— DATA PROVIDED —

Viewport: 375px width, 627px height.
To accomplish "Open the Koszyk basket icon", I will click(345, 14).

* * *

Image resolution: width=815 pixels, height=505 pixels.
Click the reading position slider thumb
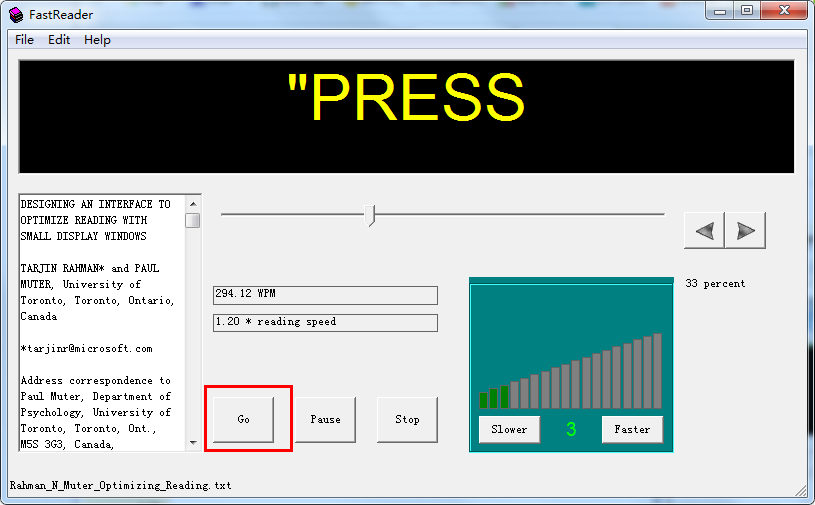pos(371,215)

— TO DO —
Look through the entries for lines containing the word "width" and return each one.

— TASK RESPONSE —
Viewport: 375px width, 627px height.
Image resolution: width=815 pixels, height=505 pixels.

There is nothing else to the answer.